WHAT THE TASK REQUIRES :: Starting with the first line of the data that follows, transcribe every line verbatim until the line containing "has height=791, width=1512." has been transcribed.

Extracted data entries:
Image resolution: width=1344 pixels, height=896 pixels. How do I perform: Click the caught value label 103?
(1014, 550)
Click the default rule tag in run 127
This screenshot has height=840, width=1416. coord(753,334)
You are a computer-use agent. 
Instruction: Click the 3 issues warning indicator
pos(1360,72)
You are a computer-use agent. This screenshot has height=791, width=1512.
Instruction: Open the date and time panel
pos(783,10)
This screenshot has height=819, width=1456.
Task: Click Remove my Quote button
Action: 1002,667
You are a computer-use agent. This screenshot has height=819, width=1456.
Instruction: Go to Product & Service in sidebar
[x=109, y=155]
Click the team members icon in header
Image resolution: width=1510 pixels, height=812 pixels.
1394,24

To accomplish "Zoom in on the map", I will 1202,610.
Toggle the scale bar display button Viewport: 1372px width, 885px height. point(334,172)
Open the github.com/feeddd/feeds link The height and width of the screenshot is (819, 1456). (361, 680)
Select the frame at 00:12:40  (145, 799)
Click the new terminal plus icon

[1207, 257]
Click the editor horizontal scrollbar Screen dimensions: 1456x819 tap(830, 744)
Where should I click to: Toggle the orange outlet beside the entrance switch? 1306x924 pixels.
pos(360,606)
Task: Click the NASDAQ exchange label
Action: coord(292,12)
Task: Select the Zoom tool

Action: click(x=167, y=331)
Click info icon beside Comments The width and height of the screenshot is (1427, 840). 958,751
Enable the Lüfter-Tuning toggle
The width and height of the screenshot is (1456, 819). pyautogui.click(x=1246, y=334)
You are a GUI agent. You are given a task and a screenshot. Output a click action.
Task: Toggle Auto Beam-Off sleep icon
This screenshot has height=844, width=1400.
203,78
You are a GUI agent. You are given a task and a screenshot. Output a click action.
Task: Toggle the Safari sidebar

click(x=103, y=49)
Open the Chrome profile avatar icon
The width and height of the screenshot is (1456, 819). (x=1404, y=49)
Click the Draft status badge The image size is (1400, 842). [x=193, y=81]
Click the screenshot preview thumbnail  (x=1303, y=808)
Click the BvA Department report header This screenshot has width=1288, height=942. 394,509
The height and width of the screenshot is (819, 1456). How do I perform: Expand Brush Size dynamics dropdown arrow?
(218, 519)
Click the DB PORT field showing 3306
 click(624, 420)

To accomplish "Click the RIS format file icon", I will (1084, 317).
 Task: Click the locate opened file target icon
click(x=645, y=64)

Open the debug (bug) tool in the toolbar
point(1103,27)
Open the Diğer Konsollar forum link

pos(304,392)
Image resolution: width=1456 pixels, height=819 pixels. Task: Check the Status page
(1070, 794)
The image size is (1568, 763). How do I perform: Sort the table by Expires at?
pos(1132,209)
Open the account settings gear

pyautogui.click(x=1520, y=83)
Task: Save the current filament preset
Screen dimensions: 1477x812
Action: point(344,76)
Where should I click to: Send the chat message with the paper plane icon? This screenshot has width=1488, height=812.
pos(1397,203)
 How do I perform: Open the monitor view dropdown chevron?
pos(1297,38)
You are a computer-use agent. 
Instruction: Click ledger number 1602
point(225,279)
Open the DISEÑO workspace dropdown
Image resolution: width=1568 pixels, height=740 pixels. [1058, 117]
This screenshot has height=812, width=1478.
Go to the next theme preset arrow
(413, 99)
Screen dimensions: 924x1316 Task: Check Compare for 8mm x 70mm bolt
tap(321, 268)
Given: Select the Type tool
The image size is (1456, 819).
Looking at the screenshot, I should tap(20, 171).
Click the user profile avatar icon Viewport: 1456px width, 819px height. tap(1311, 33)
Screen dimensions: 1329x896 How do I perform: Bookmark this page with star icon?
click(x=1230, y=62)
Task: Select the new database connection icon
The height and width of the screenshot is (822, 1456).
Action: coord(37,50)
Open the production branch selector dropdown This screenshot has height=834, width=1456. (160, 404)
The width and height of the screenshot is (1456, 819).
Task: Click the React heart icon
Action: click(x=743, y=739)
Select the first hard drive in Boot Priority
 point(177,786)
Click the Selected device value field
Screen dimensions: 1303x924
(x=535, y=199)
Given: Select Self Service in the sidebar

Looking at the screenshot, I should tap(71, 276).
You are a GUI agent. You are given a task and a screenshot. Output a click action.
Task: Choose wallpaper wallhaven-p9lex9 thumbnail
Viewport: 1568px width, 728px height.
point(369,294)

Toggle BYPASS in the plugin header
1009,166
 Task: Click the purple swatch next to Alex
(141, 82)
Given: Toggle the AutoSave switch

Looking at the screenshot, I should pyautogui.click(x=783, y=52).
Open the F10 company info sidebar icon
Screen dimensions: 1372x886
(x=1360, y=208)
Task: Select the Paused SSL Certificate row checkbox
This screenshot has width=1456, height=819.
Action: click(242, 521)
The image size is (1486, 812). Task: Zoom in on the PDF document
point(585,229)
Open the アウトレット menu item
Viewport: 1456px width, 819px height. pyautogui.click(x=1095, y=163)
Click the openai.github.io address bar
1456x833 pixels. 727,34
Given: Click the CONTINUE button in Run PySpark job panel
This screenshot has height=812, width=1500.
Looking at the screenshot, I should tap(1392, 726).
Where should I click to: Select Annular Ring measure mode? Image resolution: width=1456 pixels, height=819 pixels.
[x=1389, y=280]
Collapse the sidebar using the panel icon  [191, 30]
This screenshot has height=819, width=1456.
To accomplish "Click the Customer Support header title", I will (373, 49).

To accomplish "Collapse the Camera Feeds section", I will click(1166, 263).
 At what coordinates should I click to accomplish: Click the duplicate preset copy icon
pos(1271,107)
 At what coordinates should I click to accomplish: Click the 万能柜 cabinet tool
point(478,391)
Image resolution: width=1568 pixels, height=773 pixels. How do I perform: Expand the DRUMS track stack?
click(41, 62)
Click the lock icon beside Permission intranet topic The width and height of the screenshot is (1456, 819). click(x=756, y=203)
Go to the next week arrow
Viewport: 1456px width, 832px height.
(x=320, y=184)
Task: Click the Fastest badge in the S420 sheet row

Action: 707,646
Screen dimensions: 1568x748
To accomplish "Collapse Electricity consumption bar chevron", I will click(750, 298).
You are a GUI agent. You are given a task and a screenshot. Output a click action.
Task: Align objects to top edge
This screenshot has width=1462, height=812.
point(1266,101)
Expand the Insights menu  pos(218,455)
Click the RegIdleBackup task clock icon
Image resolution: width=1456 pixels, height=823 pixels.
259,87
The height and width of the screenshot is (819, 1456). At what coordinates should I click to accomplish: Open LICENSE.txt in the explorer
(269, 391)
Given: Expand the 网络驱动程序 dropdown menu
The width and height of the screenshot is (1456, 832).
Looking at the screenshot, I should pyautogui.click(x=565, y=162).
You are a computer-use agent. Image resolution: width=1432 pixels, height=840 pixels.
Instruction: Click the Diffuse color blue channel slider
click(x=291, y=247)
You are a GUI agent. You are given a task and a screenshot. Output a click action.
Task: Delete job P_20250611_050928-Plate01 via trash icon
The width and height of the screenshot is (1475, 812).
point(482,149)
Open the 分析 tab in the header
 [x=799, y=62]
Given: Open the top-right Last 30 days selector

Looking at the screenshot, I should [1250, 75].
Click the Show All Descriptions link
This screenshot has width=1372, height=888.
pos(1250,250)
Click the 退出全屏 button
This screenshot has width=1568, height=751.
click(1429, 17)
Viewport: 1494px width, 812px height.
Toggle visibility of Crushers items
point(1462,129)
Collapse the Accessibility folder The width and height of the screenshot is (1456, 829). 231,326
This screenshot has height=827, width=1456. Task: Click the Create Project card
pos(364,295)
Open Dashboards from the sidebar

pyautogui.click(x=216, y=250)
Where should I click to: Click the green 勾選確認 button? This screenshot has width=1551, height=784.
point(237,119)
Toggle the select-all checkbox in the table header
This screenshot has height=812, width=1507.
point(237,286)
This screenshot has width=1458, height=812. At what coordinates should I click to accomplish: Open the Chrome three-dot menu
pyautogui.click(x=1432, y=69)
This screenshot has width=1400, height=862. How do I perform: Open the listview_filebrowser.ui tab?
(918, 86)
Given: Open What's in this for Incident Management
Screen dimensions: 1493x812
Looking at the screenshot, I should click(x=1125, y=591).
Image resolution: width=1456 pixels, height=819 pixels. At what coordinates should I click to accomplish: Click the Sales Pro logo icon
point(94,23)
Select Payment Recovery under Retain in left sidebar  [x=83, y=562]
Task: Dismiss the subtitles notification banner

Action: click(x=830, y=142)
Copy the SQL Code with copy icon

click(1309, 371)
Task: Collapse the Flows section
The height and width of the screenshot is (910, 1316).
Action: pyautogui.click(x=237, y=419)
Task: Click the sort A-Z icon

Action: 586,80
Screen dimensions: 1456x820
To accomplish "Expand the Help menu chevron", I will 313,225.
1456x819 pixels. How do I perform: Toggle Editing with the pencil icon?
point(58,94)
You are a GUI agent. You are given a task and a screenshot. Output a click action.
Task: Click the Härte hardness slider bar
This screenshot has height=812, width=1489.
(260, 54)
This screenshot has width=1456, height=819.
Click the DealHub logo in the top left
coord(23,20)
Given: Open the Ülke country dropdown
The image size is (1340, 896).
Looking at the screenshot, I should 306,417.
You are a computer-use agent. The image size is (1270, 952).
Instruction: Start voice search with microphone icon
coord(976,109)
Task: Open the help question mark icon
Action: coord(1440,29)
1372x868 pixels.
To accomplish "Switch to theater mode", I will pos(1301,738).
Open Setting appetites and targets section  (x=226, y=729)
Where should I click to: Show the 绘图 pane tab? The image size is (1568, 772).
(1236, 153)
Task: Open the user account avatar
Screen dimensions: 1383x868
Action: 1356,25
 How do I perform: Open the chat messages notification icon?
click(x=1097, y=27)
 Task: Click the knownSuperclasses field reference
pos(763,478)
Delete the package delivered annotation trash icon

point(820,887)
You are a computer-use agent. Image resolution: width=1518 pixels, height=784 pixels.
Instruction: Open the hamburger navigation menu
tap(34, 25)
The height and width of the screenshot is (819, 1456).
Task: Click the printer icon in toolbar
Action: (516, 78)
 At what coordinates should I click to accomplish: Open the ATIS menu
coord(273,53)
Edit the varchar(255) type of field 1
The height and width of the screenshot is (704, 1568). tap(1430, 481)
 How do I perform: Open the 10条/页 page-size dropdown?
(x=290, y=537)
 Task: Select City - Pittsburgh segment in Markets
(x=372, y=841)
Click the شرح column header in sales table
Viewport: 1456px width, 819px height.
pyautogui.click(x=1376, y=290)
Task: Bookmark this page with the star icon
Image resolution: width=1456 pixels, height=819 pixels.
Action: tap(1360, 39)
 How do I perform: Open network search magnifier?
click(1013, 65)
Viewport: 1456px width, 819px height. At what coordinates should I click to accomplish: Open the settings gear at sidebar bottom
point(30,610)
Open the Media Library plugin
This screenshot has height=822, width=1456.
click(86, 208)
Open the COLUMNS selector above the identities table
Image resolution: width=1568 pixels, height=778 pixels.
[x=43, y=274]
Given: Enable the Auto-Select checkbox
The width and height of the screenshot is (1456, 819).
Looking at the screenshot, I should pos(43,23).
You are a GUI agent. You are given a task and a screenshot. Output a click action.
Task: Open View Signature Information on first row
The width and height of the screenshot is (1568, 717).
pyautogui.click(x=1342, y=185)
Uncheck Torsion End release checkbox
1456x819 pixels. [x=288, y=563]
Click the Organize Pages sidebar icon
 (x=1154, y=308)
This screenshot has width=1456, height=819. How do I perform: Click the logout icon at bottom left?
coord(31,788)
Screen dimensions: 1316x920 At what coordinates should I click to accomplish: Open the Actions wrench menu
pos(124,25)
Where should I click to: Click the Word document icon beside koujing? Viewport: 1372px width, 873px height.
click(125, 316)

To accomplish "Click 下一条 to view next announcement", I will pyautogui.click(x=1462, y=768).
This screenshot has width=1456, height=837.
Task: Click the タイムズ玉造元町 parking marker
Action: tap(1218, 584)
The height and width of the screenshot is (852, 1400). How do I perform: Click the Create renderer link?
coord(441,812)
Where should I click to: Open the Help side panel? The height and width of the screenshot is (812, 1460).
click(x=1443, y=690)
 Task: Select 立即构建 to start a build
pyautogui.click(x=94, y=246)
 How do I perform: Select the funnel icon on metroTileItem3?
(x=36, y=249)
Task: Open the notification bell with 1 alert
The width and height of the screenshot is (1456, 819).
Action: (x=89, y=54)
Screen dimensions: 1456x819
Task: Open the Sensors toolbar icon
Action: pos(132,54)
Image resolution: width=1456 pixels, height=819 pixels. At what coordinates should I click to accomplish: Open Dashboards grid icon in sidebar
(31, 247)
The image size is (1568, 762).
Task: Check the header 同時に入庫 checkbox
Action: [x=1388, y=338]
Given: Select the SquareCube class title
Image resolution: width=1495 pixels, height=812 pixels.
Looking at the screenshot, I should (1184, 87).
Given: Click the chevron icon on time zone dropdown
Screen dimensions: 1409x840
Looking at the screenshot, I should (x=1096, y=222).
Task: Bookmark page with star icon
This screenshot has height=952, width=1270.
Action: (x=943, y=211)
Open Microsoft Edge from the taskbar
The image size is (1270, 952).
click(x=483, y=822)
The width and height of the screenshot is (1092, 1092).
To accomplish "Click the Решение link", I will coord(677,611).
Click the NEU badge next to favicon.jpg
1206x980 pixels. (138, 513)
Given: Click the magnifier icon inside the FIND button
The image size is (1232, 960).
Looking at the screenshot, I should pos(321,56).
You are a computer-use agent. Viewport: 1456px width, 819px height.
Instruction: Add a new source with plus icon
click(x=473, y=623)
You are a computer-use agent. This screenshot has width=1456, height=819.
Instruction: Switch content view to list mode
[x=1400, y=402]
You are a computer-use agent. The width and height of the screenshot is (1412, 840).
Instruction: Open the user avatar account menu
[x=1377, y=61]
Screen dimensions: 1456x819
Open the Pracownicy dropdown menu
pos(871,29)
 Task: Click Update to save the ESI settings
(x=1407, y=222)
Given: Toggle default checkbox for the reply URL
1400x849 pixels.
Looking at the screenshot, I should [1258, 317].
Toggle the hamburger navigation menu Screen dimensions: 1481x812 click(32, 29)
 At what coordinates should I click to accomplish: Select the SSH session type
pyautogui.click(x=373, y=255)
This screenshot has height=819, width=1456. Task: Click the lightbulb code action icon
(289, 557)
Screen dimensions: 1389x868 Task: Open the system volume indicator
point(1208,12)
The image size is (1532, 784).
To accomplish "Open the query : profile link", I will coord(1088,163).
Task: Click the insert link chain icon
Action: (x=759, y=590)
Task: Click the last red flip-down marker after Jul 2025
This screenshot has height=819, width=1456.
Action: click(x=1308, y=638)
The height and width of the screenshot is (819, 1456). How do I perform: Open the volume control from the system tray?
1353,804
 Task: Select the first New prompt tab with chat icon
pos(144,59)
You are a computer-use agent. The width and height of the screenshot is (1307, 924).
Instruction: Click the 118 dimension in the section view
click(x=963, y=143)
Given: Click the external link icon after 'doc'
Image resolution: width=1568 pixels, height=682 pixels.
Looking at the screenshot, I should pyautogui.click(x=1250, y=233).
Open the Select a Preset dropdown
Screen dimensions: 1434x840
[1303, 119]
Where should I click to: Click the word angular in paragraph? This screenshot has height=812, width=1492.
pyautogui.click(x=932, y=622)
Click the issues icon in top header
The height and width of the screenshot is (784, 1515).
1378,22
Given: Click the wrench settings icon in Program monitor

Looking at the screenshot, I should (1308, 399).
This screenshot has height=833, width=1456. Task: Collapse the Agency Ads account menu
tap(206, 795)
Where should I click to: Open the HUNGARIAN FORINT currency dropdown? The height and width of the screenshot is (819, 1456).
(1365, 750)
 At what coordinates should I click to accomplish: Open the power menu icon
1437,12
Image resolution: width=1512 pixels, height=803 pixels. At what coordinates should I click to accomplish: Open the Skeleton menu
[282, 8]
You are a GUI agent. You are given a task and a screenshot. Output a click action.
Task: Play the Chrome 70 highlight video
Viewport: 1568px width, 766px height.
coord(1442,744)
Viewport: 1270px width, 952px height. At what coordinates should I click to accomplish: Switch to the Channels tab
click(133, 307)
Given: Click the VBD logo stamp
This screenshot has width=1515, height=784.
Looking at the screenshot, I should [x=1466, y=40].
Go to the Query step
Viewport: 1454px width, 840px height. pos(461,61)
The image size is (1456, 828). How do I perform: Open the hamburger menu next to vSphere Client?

RESULT ::
Image resolution: width=1344 pixels, height=896 pixels. How do I perform: Click the caught value label 103?
(1014, 550)
Click the default rule tag in run 127
This screenshot has height=840, width=1416. coord(753,334)
You are a computer-use agent. 
Instruction: Click the 3 issues warning indicator
pos(1360,72)
You are a computer-use agent. This screenshot has height=791, width=1512.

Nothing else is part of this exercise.